No, no, merely shitty.
Sorry, Trashii Talkers. I just can’t help myself sometimes. Be glad I occasionally edit myself because there was about four more rhymes here before I cut them out. It’s my Christmas present to you! Mazel Tov!
Anyway….there are three hours of TV to get through (four if I count the OUAT recap I have to do after this one) and dicking around with rhymes ain’t gonna get it wrote!! So on to the show!!
We start where we always do in these finale shows…with an extended recap of the entire season. You know, for those people that just decided to start watching now. Or ones with memory issues…
Once that is over, we pick up with Kissyermama returning to camp after the booting of Hayden. Ceira is disappointed that things didn’t go according to plan, but she’s holding out hope that her challenge beast mama will kick ass in the next truel and rejoin her in the game. They’re gonna kick some ass when that happens. No matter what the numbers say.
Tyson tells us he knows that going to the end with Monica and Gervase is his best shot at winning. He’ll even use the hidden immunity idol to keep Monica loyal to him if he has to.
He tells her she can have it since he’s not planning on using it; have it as a souvenir for her kids or whatever. Monica refuses to take it, telling Tyson it’s his; he found it. He’s really worried that whoever comes back from Pissed Off Island will woo Monica over to their side.
For her part, Monica tells us that Monica is not Tyson and Gervase’s lap dog. She’s a big dog, yo! She’s open to staying with Tyson and Gervase OR switching sides.

Listing:
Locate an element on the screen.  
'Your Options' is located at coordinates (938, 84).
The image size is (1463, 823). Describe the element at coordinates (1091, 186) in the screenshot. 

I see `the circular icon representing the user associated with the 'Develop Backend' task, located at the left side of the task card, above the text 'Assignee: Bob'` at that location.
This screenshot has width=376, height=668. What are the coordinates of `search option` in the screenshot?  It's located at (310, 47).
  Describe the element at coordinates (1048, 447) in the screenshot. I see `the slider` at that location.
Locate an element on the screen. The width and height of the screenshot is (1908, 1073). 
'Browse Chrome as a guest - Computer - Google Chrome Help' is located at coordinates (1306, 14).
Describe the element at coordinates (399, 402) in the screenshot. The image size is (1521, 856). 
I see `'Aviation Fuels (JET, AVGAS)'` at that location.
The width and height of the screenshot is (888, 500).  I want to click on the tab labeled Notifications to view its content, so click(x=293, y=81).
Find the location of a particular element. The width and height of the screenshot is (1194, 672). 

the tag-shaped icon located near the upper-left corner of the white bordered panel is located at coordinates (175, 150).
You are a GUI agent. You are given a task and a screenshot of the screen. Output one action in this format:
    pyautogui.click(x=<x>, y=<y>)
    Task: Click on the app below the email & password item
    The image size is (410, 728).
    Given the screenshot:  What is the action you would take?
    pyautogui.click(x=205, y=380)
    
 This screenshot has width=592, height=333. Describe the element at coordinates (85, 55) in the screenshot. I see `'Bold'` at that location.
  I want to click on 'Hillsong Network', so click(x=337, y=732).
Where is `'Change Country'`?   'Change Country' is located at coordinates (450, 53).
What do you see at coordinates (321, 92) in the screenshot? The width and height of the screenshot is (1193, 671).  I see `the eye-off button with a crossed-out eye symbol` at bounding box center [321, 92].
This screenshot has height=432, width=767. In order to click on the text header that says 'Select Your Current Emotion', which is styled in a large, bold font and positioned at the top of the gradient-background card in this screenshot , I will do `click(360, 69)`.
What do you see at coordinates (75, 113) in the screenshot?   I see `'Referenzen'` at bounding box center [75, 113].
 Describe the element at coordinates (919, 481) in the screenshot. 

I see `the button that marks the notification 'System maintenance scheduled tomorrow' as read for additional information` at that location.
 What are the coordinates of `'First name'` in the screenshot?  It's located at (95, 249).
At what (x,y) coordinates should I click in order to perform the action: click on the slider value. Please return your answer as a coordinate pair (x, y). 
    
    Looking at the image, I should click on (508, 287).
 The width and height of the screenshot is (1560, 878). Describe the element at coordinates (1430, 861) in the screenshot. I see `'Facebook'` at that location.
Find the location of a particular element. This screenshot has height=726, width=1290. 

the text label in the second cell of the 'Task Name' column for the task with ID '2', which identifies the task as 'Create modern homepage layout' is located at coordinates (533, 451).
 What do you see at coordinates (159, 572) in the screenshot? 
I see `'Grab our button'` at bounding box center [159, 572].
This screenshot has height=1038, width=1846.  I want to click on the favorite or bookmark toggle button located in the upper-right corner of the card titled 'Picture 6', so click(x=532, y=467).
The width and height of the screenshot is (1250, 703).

Directions for this task: In the TV recap, why does Monica refuse the item Tyson offers her? The listing is separate material and has no connection to the TV recap.

Correct answer: She tells Tyson it's his because he found it.